The best possible prediction method would yield a point in the upper left corner or coordinate \((0, 1)\) of the ROC space, representing \(100\%\) sensitivity (no false negatives) and \(100\%\) specificity (no false positives). The \((0, 1)\) point is also called a perfect classification. A random guess would give a point along a diagonal line (the so-called line of no-discrimination) from the bottom left to the top right corners.

The diagonal line divides the ROC space into two parts. Points above the diagonal line represent good clasification results (better than random); points below the line represent bad results (worse than random). Note that the output of a consistently bad predictor could simply be inverted to obtain a good predictor.

1.3 Curves in ROC space

In binary classification, the class prediction for each instance is often made based on a continuous random variable \(\mathbf{X}\), which is a “score” computed for the instance. Given a threshold \(\mathbf{T}\), the instance is classified as “positive” if \(\mathbf{X} > \mathbf{T}\), and “negative” otherwise. \(\mathbf{X}\) follows a probability density \(f_1(x)\) if the instance actually belongs to class “positive”, and \(f_0(x)\) if otherwise.

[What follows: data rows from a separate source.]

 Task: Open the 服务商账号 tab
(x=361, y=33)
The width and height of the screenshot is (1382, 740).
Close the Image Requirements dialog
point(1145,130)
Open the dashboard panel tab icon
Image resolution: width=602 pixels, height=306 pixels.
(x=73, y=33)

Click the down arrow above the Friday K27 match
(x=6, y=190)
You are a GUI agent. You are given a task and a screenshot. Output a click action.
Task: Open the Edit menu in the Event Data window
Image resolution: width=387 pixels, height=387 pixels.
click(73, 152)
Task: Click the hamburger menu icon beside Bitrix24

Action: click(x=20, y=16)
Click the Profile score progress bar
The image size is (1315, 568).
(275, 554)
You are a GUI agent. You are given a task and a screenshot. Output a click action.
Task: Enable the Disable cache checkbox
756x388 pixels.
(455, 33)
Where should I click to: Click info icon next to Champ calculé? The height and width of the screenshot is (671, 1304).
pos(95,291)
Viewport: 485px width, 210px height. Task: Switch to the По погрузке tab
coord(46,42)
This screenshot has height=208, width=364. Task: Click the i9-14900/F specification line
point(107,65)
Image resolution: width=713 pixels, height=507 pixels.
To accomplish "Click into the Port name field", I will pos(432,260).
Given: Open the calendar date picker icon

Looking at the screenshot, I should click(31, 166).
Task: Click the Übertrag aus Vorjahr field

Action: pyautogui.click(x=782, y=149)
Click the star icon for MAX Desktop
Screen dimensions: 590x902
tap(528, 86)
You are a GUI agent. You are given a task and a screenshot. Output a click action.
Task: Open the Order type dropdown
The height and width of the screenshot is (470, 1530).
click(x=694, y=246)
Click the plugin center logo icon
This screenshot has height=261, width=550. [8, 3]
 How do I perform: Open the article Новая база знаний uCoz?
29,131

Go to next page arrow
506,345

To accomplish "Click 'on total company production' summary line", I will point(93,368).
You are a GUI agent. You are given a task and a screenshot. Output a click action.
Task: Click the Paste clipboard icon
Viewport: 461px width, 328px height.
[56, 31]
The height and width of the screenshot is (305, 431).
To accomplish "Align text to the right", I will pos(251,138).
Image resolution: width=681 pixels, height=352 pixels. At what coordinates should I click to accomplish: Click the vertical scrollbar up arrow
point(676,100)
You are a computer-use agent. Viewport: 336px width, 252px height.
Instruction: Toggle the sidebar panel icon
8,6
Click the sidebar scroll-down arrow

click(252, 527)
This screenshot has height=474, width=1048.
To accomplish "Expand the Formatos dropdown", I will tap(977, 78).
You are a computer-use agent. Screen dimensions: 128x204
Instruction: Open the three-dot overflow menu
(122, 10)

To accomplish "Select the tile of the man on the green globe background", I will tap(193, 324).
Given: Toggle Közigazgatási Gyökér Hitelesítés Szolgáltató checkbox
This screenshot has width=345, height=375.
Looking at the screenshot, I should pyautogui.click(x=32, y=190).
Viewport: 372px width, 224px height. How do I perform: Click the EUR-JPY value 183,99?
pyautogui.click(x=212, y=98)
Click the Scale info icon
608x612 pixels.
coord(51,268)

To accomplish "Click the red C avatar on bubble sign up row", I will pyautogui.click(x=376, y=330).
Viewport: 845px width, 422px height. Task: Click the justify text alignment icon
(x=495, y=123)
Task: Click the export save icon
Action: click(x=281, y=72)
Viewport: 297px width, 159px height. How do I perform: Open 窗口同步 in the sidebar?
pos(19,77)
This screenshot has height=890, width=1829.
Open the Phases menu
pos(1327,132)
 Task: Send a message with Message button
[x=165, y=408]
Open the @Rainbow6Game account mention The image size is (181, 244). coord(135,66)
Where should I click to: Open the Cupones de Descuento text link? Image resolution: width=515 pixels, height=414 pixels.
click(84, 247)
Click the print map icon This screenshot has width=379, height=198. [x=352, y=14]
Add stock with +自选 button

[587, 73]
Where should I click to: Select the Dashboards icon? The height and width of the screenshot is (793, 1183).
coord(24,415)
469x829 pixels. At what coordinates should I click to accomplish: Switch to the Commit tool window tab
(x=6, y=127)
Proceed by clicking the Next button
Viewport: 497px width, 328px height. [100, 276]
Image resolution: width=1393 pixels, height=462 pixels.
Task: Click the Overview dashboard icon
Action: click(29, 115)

Therefore, the true positive rate is given by \(\mathbf{TPR(T)} = \int_{T}^{\infty} f_1(x) dx\) and the false positive rate is given by \(\mathbf{FPR(T)} = \int_{T}^{\infty} f_0(x) dx\).

The ROC curve plots parametrically \(\mathbf{TPR(T)}\) versus \(\mathbf{FPR(T)}\) with \(\mathbf{T}\) as the varying parameter.

In the hypothesis testing perspective, we can consider the power as TPR (the probability of correctly rejecting \(H_0\)), and the type I error as FPR (the probability of wrongly rejecting \(H_0\)), then the ROC curve is the power as a function of the type I error:

using Random, Distributions, CairoMakie

Random.seed!(1234)

# assume that under both H0 and H1
# the random variable X is distributed as some normal distributions
mu0, sigma0 = 10, 2
mu1, sigma1 = 14, 1

dist0 = Normal(mu0, sigma0)
dist1 = Normal(mu1, sigma1)

alphas = 0:0.01:1
powers = @. ccdf(dist1, quantile(dist0, 1 - alphas))

fig, ax = lines(alphas, powers; color=:red, label="ROC curve (power vs. alpha)")
vlines!(ax, [0.05]; color=:black, label="alpha = 0.05")
axislegend(ax; position=:rb)
ax.xlabel = "Alpha"
ax.ylabel = "Power"
fig

As shown above, as the type I error grows up to \(1\), the power also increases up to \(1\). But we wish to reach a balance point where we have a larger power and an acceptable type I error rate (e.g. \(0.05\)).

2 Area under the curve (AUC)

In addition to those evaluation metrics mentioned in the above table, another evaluation metric, called AUC (area under the ROC curve), defined as

\[ \begin{align} TPR(T)&: T \to y(x) \\ FPR(T)&: T \to x \\ A &= \int_{x = 0}^{1} TPR(FPR^{-1}(x)) dx \\ &= \int_{\infty}^{-\infty} TPR(T) \cdot FPR'(T) dT \end{align} \]

can be used to summarize sensitivity and specificity, but it does not inform regarding precision and negative predictive value.

In fact, AUC is equal to the probability that a classifier will rank a randomly chosen positive instance higher than a randomly chosen negative one (assuming “positive” ranks higher than “negative”). In other words, when given one randomly selected positive instance and one randomly selected negative instance, AUC is the probability that the classifier will be able to tell which one is which.